When metformin is not enough
Two studies in the Lancet address the question of how to treat people with type 2 diabetes who are inadequately controlled on metformin. The EUREXA trial randomises 1000 such patients to the GLP-1 receptor agonist exenatide vs the sulphonylurea glimepiride. At 3 years, HbA1c and hypoglycaemia were lower in the exenatide group, albeit with some gastrointestinal adverse effects. The EASIE trial randomises 500 patients to insulin glargine or the DPP-4 inhibitor sitagliptin: insulin glargine achieved lower HbA1c at 26 weeks, but increased hypoglycaemia and adverse events. An accompanying Editorial thinks only evidence of long-term benefit can justify the additional treatment burden of insulin.
In the past year, Denmark has introduced a fat tax, Hungary a junk food tax, and France a tax on sweetened drinks. Many doctors think that the UK should follow suit, and a recent article in the BMJ advocates a tax of at least 20% on a wide range of unhealthy foods. A rapid response points out that no politician who imposed such a tax would get re-elected, and even at 20%, it would have very little effect. Better for a government to change its agricultural policy, practice what it preaches (the government is Britain’s largest caterer) and name and shame companies that charge higher prices for healthier foods.
Insulin glargine and n–3 fatty acids in dysglycaemia
Two papers in the NEJM report the results of the ORIGIN trial, which randomises 12,500 patients at high risk for cardiovascular events, and with impaired fasting glucose, impaired glucose tolerance or diabetes, to insulin glargine or usual care, both with and without n–3 fatty acid supplementation, in a 2×2 factorial design. Neither intervention made any difference to the rate of cardiovascular events (or cancer) over 6 years. Insulin glargine did reduce the rate of new-onset diabetes compared to usual care, but at the cost of more hypoglycaemia and some weight gain.
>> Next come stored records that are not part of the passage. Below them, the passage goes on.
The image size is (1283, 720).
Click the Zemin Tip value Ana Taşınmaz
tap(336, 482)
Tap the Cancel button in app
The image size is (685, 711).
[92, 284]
Psychotherapy by telephone
Although many depressed patients in primary care say that they would prefer psychotherapy to antidepressant medication, a large proportion drop out of treatment, even when it’s provided promptly. One explanation is that finding time and getting transport make it too hard for depressed people to attend regular face-to-face sessions. A trial in JAMA shows that providing therapy by telephone helps, reducing drop-outs from around 30% to 20% at the cost of a small reduction in effectiveness. At 6 months, patients receiving face-to-face therapy were less depressed than those treated over the telephone.
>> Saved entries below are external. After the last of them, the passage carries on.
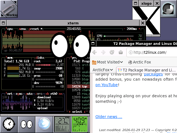Click the browser Forward arrow
This screenshot has height=133, width=177.
pyautogui.click(x=103, y=52)
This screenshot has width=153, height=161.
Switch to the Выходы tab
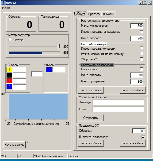(x=108, y=14)
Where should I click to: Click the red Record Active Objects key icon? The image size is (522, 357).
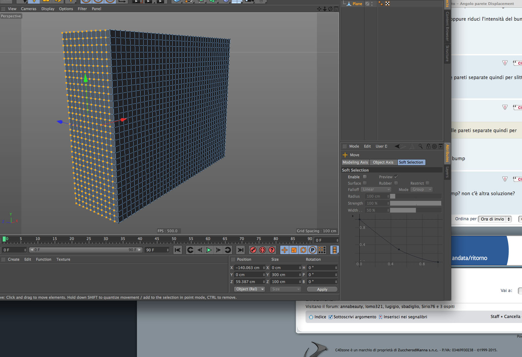pyautogui.click(x=253, y=250)
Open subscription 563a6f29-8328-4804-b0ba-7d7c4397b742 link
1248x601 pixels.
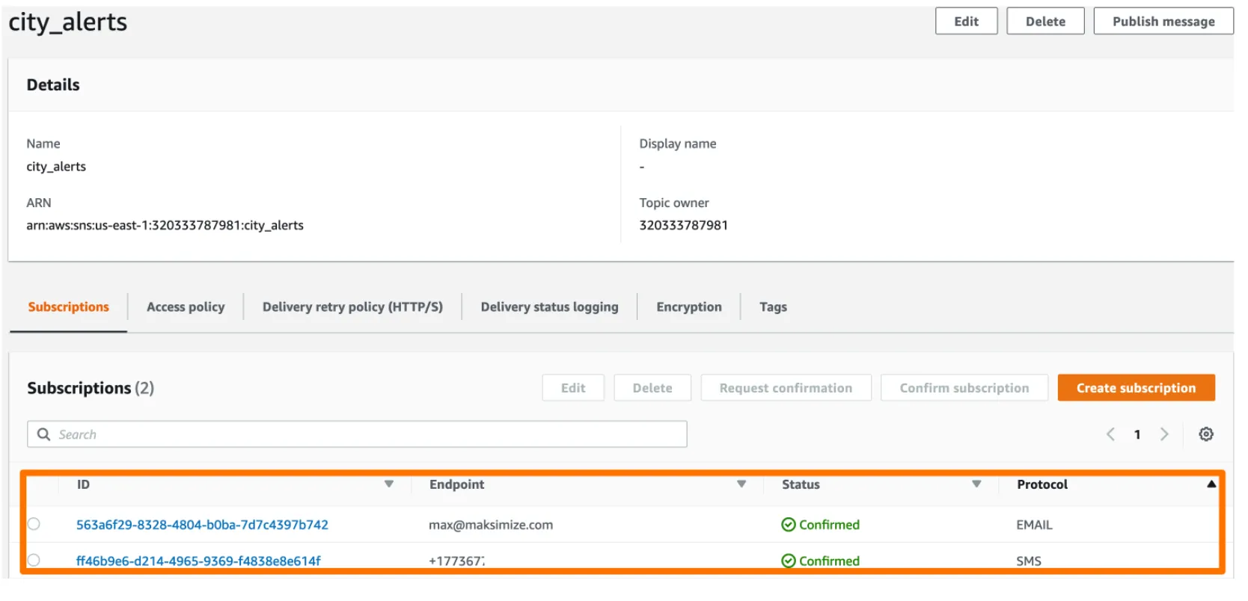point(202,525)

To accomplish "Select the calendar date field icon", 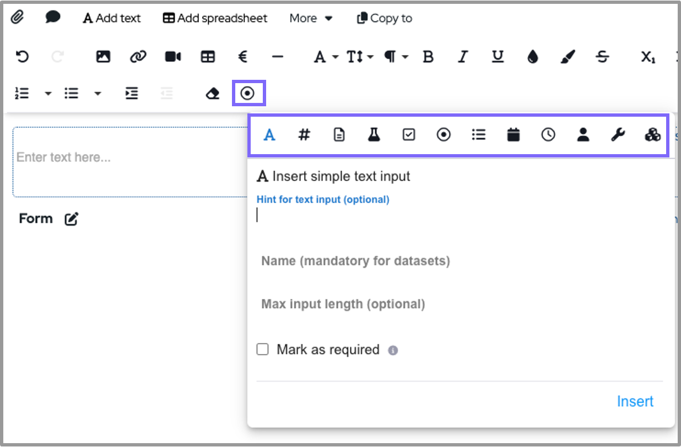I will 513,135.
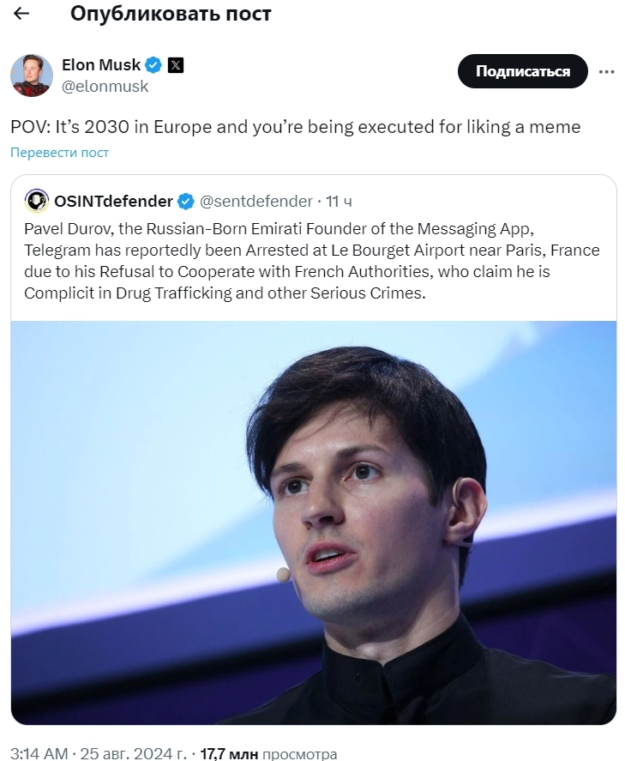Click OSINTdefender's verified badge
Screen dimensions: 625x761
pyautogui.click(x=186, y=202)
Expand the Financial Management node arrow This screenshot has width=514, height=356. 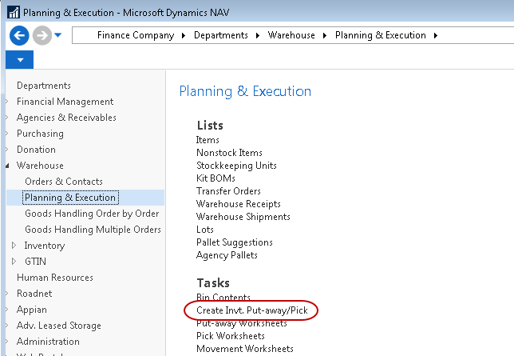pos(7,102)
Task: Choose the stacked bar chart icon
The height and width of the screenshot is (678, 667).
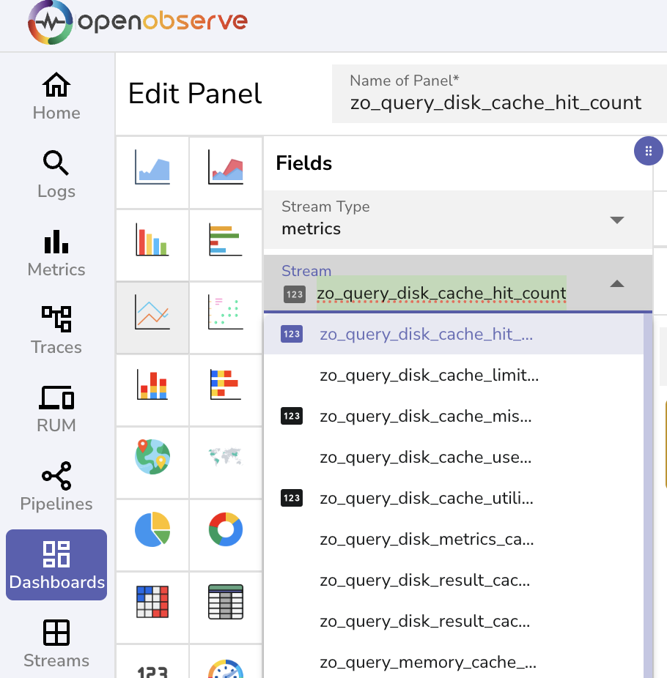Action: click(152, 384)
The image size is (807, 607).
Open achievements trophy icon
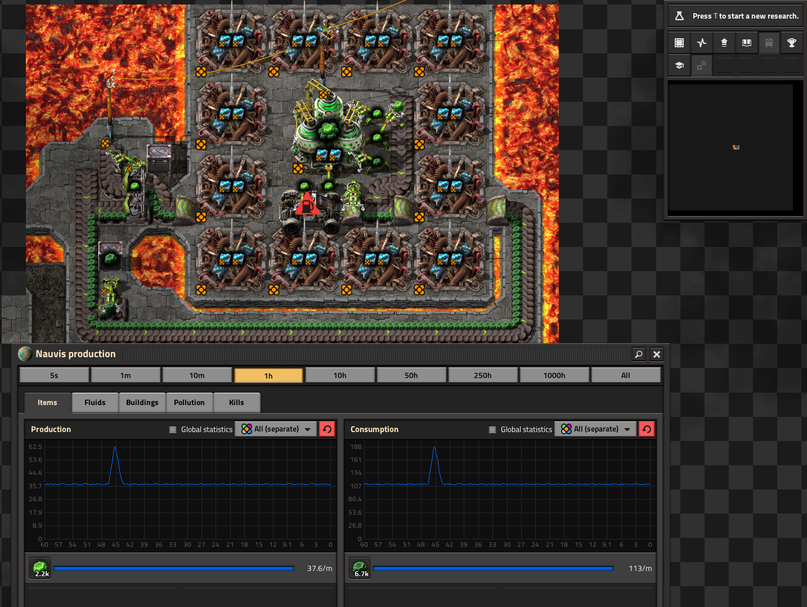(792, 43)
Delamanid for multidrug-resistant tuberculosis
Treatments for multidrug-resistant tuberculosis are badly needed, with some 440,000 cases annually worldwide. A study in the NEJM randomises 481 patients to two doses of delamanid, a new drug that inhibits mycolic acid synthesis, or placebo, plus a drug regimen based on WHO guidelines. At 2 months, 40–45% of those receiving delamanid became sputum-negative vs 30% of those receiving placebo (p=0.008). An accompanying Editorial reviews the rise of multidrug-resistant tuberculosis, and points out that the next problem is to find the best way to use novel drugs such as delamanid.
Aspirin and bleeding
To what extent are the modest benefits of low-dose aspirin in the primary prevention of cardiovascular disease offset by the risk of bleeding? A population-based study in JAMA identifies nearly 200,000 people starting low dose aspirin and tracks them for hospitalisation for gastrointestinal or intracranial bleeding. Over 6 years of follow up, aspirin use carried a 55% relative risk increase in major bleeding which, in absolute terms, means 2 excess cases for every 1000 patients each year – about the same as the number of cardiovascular events prevented.
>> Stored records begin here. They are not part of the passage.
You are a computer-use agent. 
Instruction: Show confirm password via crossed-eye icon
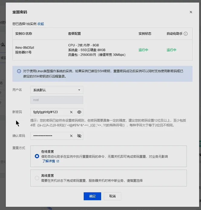click(x=79, y=136)
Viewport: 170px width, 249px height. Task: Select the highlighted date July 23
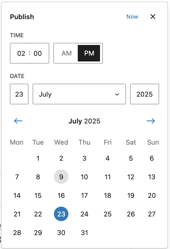point(61,214)
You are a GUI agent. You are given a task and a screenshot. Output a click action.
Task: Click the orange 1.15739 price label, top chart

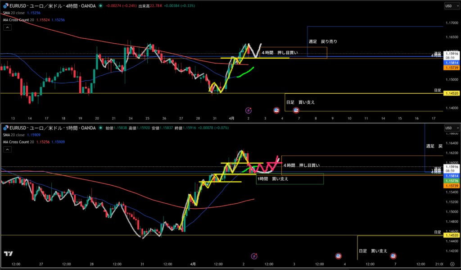coord(451,68)

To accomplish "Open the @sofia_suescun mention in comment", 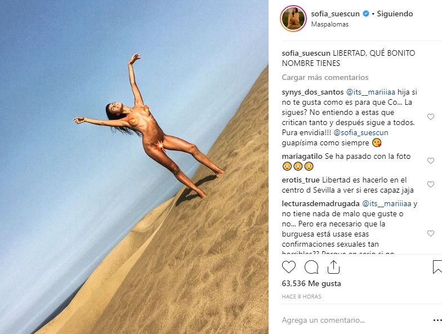I will 361,132.
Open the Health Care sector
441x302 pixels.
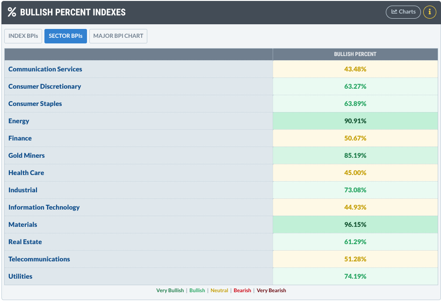(x=26, y=173)
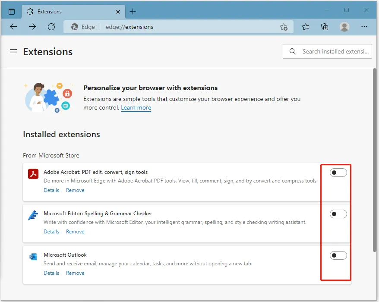The height and width of the screenshot is (302, 379).
Task: Click the Adobe Acrobat extension icon
Action: pos(34,173)
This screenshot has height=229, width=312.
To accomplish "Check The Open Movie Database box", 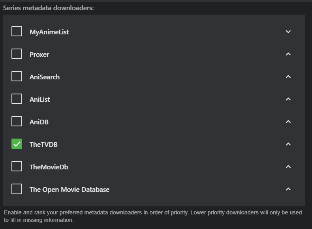I will 17,189.
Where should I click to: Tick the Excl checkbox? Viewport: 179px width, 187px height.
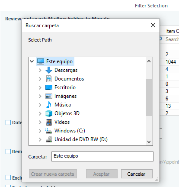click(x=8, y=177)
Citicoline for acute ischaemic stroke
Citicoline, an exogenous form of cytidine-5’-diphosphocholine, is thought to protect neurons in the ischaemic penumbra from hypoxia during stroke, but while trials have suggested it is safe and well tolerated, its efficacy is disputed. The ICTUS trial, published in the Lancet, randomises 2300 patients with moderate-to-severe ischaemic stroke of < 24 h onset to citicoline or placebo for 6 weeks. No overall difference in outcomes was seen between groups, and the trial was stopped early for futility. An accompanying Comment discusses the possible reasons for heterogeneity among the existing trials, but concludes that this result is likely to be correct.